Excerpted text —
* START *

The feedback we received, both from
experts and the public, overwhelmingly
supported a more systematic analysis of
the uncertainty in using satellite data to
project biofuel-induced land use change
patterns. Additionally, commenters
recommended more data validation,
especially regarding the satellite
imagery. To respond to these comments,
we incorporated satellite imagery
validation and conducted a Monte Carlo
analysis of the MODIS satellite data
using assessments provided by NASA to
quantitatively evaluate the uncertainty
in our application of satellite imagery.
One benefit of using the MODIS data
set is that it is routinely and extensively
validated by NASA’s MODIS land
validation team. NASA uses several
validation techniques for quality
assurance and to develop uncertainty
information for its products. NASA’s
primary validation technique includes
comparing the satellite classifications to
data collected through field and aircraft
surveys, and other satellite data sensors.

* END *

Provided records —
* START *

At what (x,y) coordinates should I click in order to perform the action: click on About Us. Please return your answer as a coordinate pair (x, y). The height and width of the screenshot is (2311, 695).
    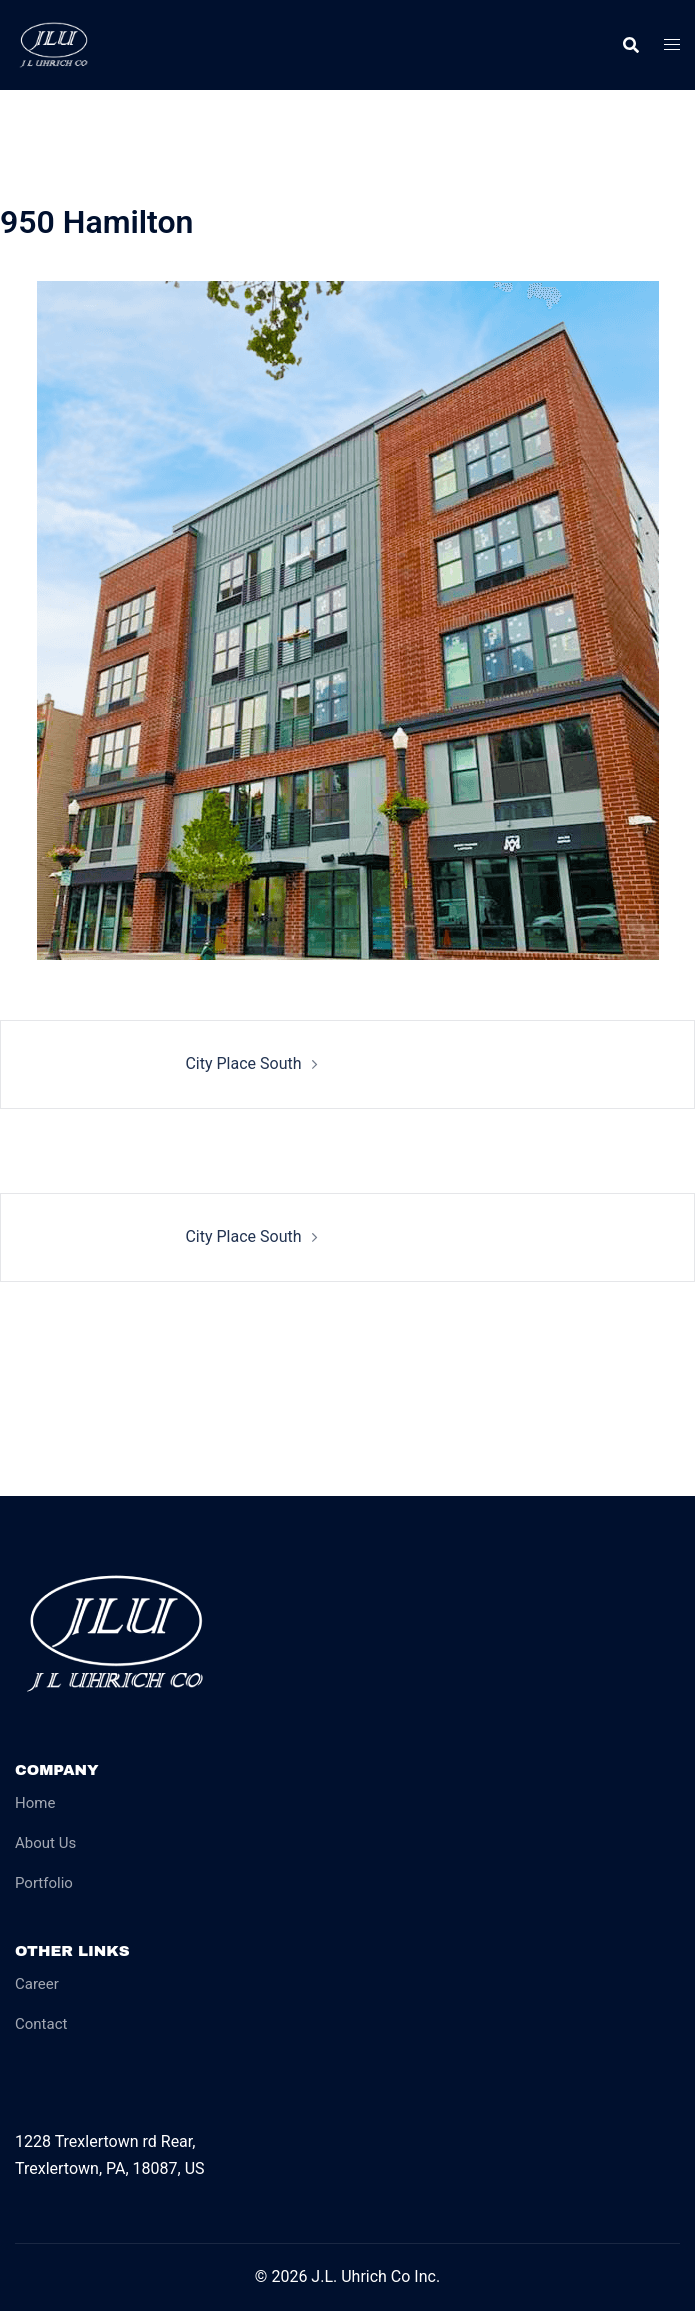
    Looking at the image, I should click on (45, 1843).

* END *
* START *

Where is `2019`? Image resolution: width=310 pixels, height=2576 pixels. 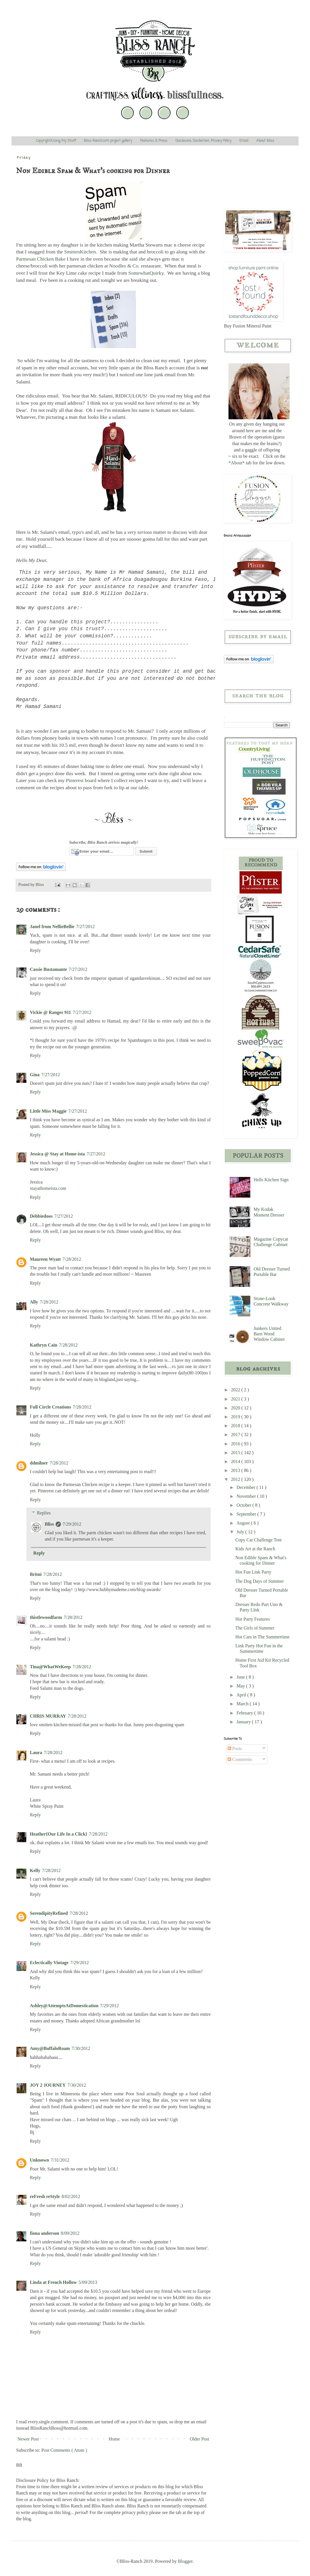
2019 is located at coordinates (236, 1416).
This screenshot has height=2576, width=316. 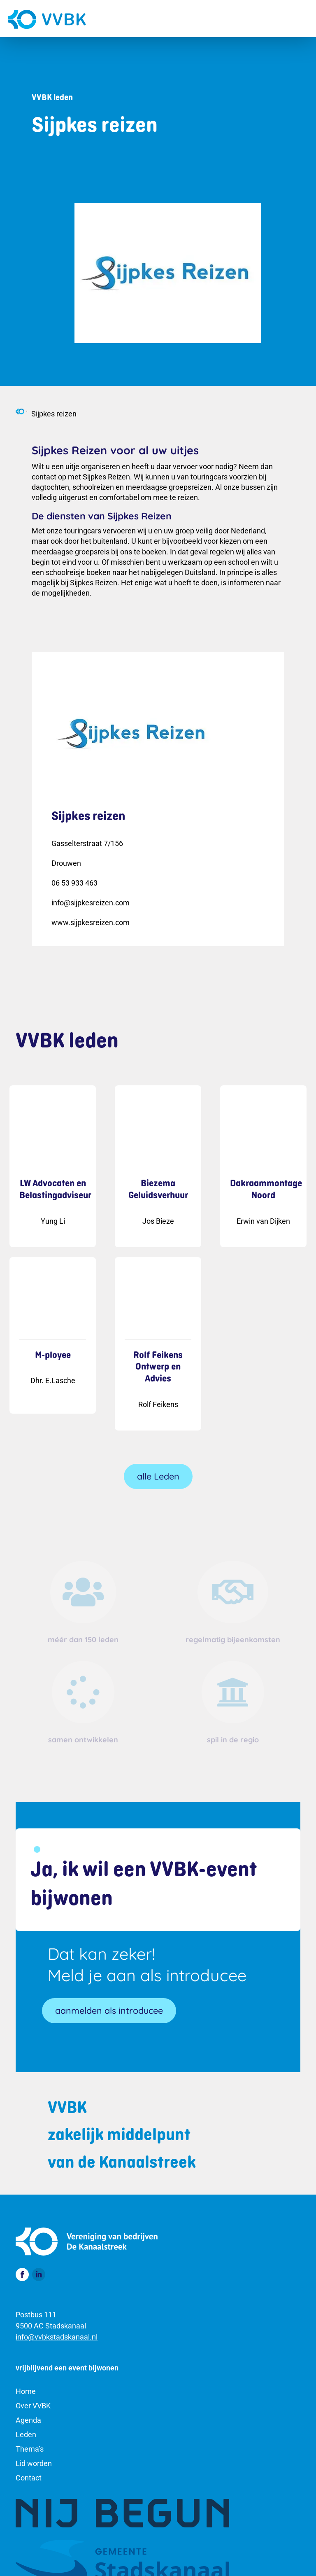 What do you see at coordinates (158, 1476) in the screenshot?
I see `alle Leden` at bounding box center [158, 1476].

* END *

What you will do — Reproduce verbatim the passage above on validating MODIS satellite data for biofuel land use analysis.

Full output —
The feedback we received, both from
experts and the public, overwhelmingly
supported a more systematic analysis of
the uncertainty in using satellite data to
project biofuel-induced land use change
patterns. Additionally, commenters
recommended more data validation,
especially regarding the satellite
imagery. To respond to these comments,
we incorporated satellite imagery
validation and conducted a Monte Carlo
analysis of the MODIS satellite data
using assessments provided by NASA to
quantitatively evaluate the uncertainty
in our application of satellite imagery.
One benefit of using the MODIS data
set is that it is routinely and extensively
validated by NASA’s MODIS land
validation team. NASA uses several
validation techniques for quality
assurance and to develop uncertainty
information for its products. NASA’s
primary validation technique includes
comparing the satellite classifications to
data collected through field and aircraft
surveys, and other satellite data sensors.